Scontro tra accusa e difesa
La discussione è poi proseguita con gli interventi dei consulenti di parte che non hanno contribuito a chiarire il quadro, né in un senso né nell’altro. Ma sia accusa sia difesa si dicono soddisfatte: “La perizia lascia aperte tutte le ipotesi e rimane il dubbio legittimo che le cose siano andate come da sempre sostiene l’imputata – spiega Alvise Tommaseo Ponzetta, avvocato di Simone Moreira, - e cioè che la bambina sia caduta in acqua accidentalmente.

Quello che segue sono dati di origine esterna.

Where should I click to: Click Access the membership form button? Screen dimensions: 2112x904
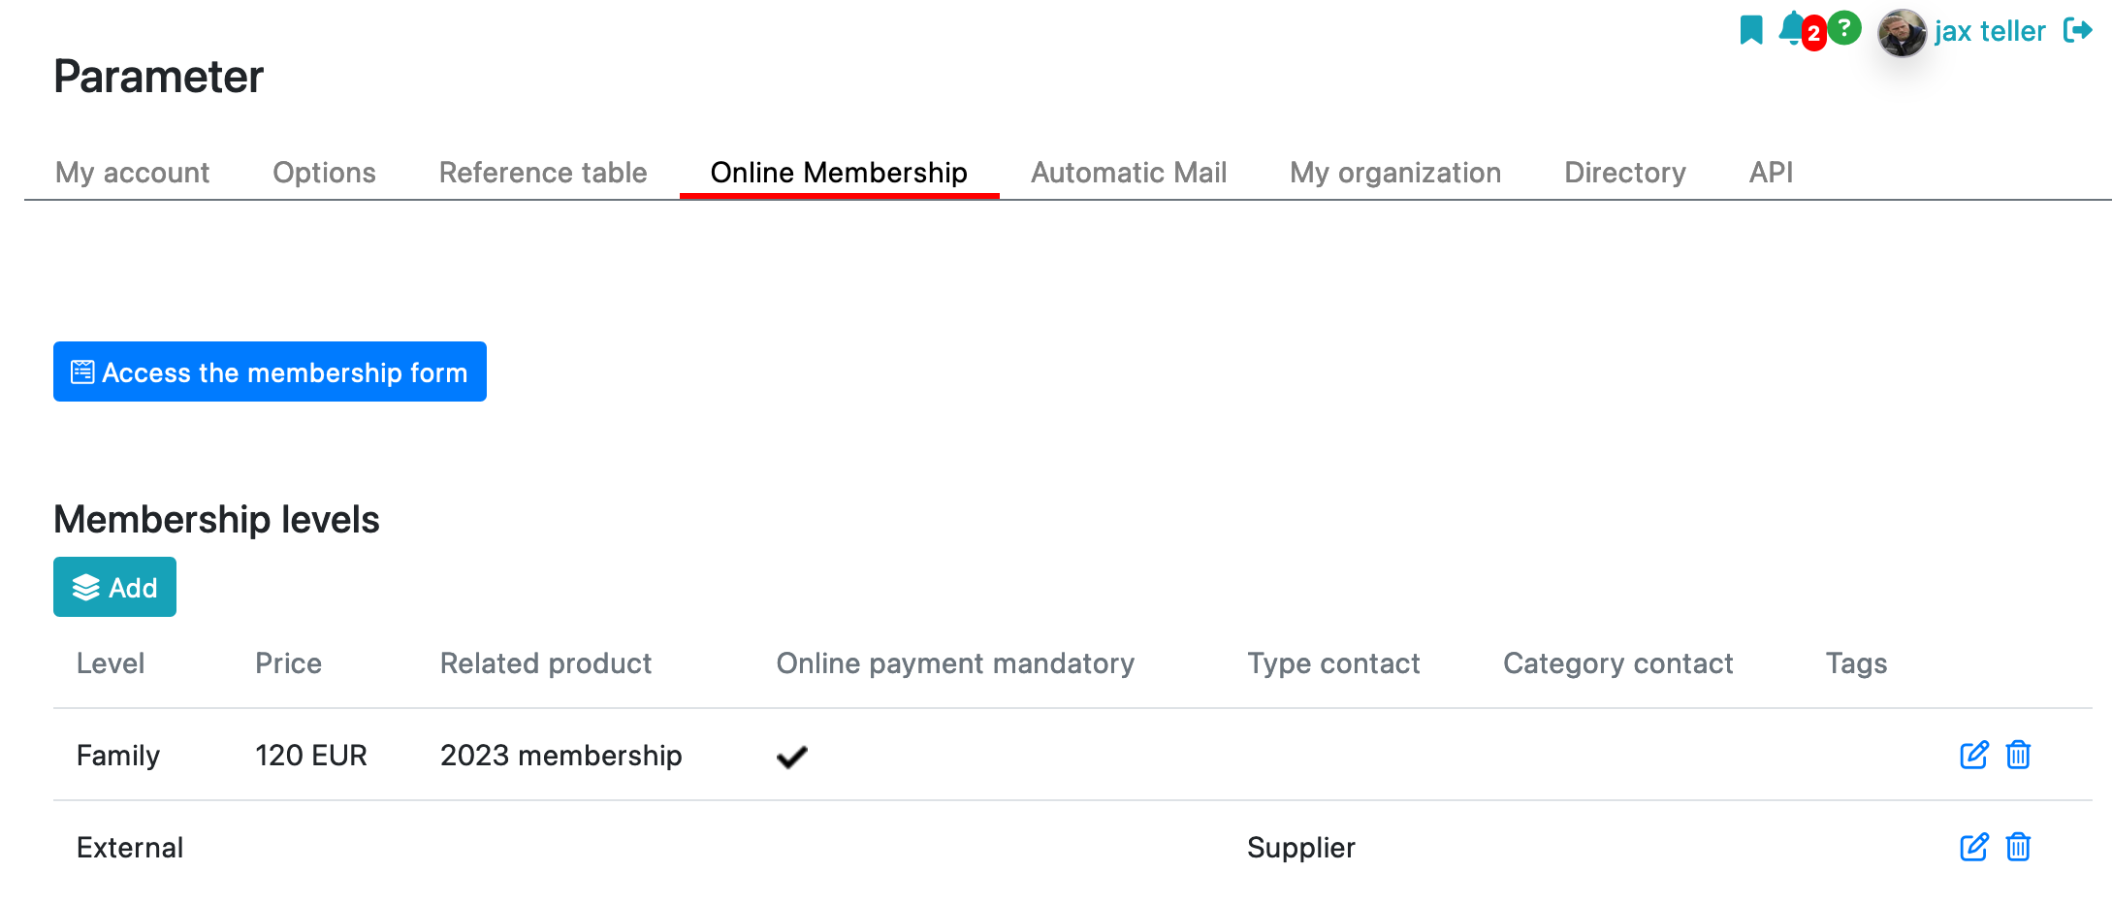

Il ragionevole dubbio sussiste”. “La perizia chiaramente afferma che la morte della bimba può essere avvenuta a ridosso delle 22.20-22.30 – replica l’avvocato di parte civile Luigi Fadalti -, e quindi ciò si collega alla prima telefonata che l’imputata fa all’amica Aline dove si lamenta della, secondo lei, avvenuta scomparsa della piccola e ciò è chiaramente un elemento che sostiene la tesi dell’omicidio”.
La prossima udienza è fissata per il 27 ottobre.